OK, so we have these stages;

  1. (optional) generate an AST from SQL
  2. (optional) generate SQL string from an AST
  3. generate a handle for the statement, sans connection
  4. prepare handle for execution, with connection
  5. execute statement

I think these all fit into;

  1. SQL::Statement.new(:sql("..."));
  2. $statement.as_sql;
  3. $dbh.prepare($statement) or $dbh.prepare($statement, :nodb);
  4. $dbh.prepare($statement) or $sth.prepare while connected
  5. $sth.execute

In particular, I don't think that the DB driver should automatically
get a chance to interfere with SQL::Statement; if they want to do that,
then they should specialise SQL::Statement.  IMHO.

Perhaps you have some other examples that don't fit this?

5. All details used to construct a connection handle should be completely decomposed rather than shoved into an ungainly "data source".

I interpret this as asking that the detailed parameters to the DBI
connection are expanded into named options rather than simply bundled into
a string.

That, I agree with, and I guess it would be useful occasionally to be
able to specify all that rather than just setting it up once and labelling
those connection parameters with a "source" that comes from ~/.dbi.
Particularly for writing gui dialogs for interactive database utilities.

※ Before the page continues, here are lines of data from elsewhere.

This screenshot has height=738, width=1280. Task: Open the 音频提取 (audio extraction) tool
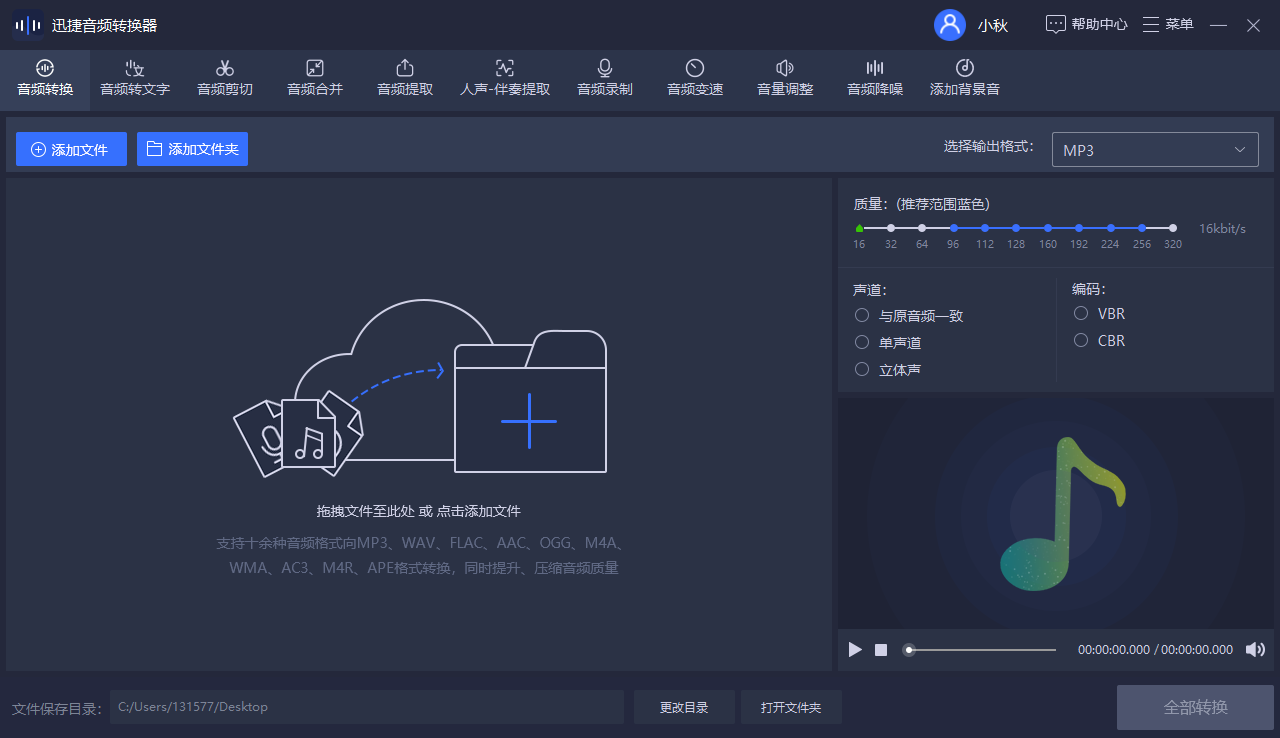(404, 79)
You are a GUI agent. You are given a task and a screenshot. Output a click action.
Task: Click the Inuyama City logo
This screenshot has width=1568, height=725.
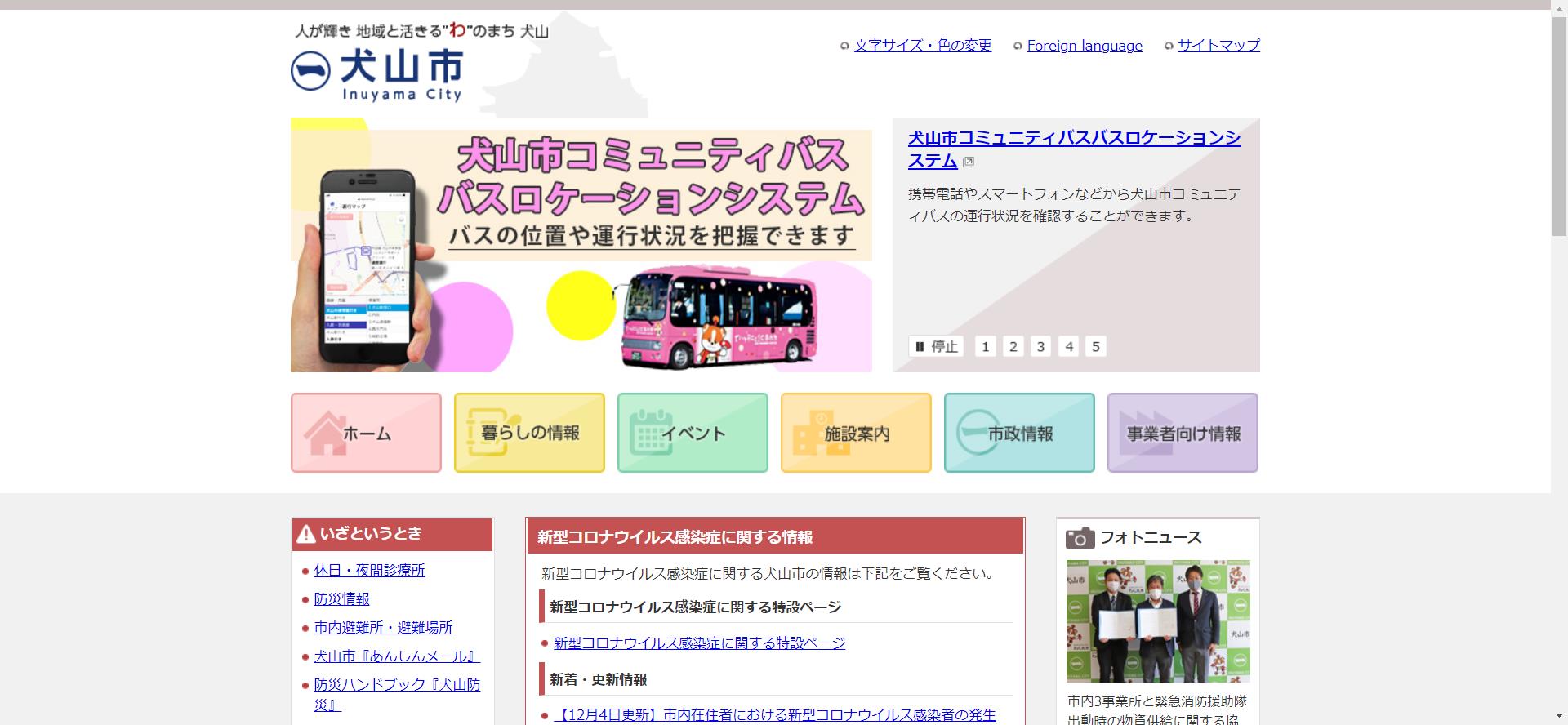point(377,75)
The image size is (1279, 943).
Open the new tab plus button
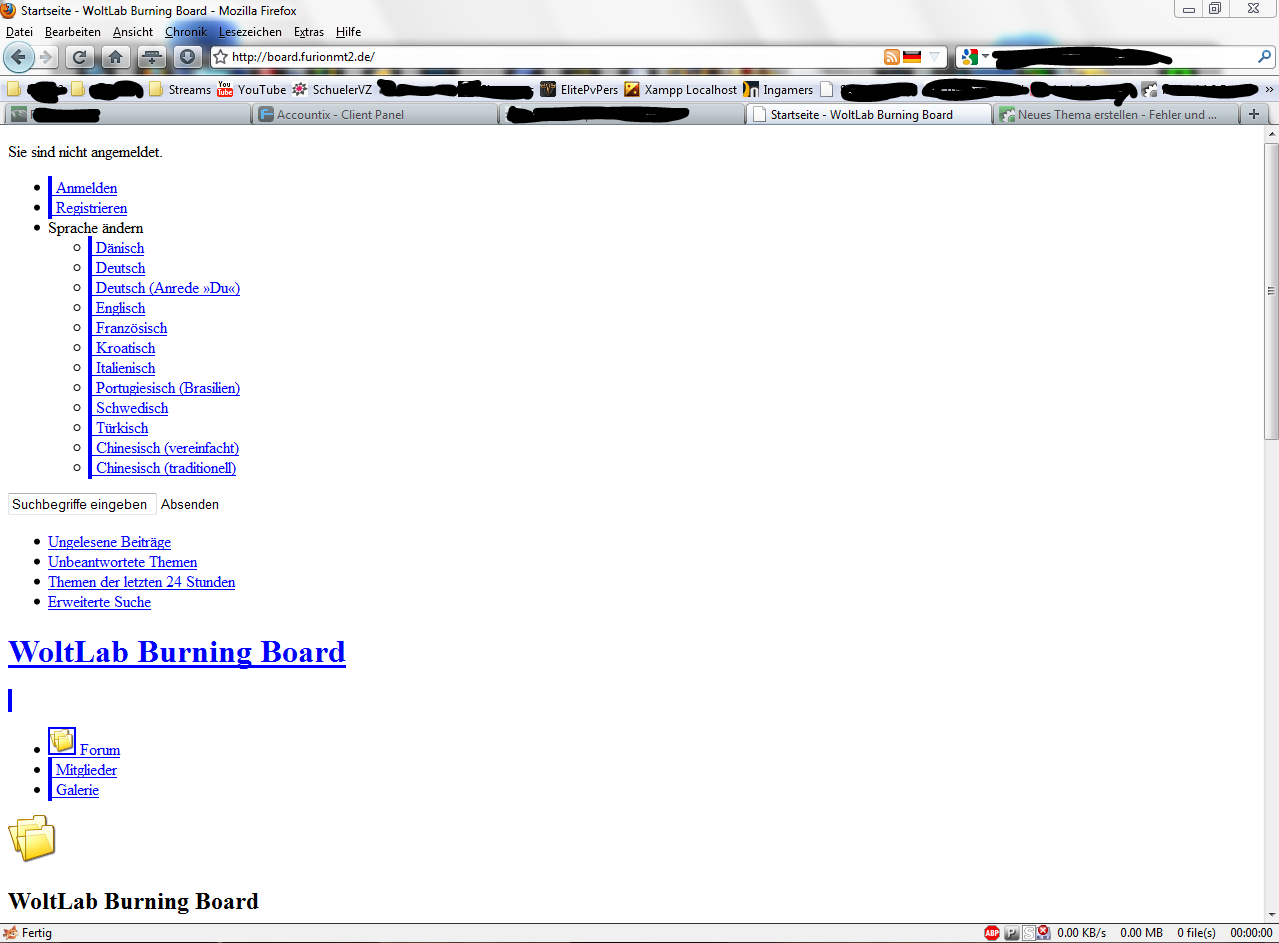coord(1253,114)
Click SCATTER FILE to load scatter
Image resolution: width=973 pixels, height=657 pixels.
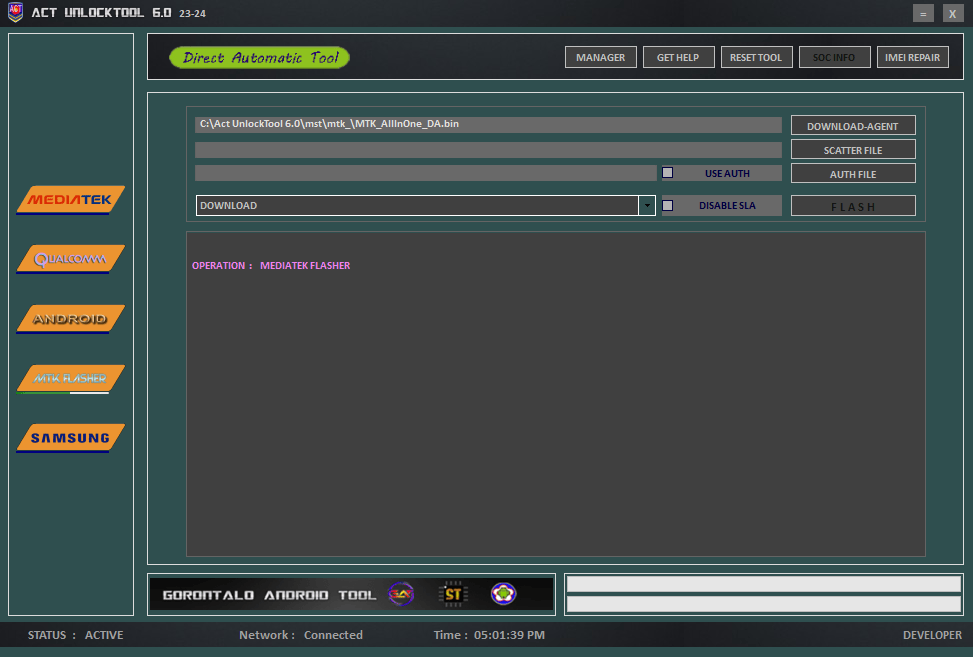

Either way, you don't want most applications dealing with this complexity
at all, really.

6. DBI drivers should always be specified by users with their actual package name, such as 'DBD::SQLite', and not some alternate or abbreviated version that either leaves the 'DBD::' out or is spelled differently. Similarly, the DBI driver loader should simply try to load exactly the driver name it is given, without munging of any type. This approach is a lot more simple, flexible and lacks the cludges of the current DBI. DBI driver implementers can also name their module anything they want, and don't have to name it 'DBD::*'. A DBI driver should not have to conform to anything except a specific API by which it is called, which includes its behaviour upon initialization, invocation, and destruction.

Is this useful?

I can't see a reason that the DBI.new() / DBI.connect() call shouldn't be
flexible in what it accepts;

  $dbh = DBI.new( :driver<Rosetta> );               # means DBD::Rosetta
  $dbh = DBI.new( :driver<Rosetta::Emulate::DBD> ); # specify full package
  $dbh = DBI.new( :driver(Rosetta::Emulate::DBD) ); # pass type object
  $dbh = DBI.new( :driver(DBD::SQLite.new(:foo<bar>)) ); # pass driver object

Sam.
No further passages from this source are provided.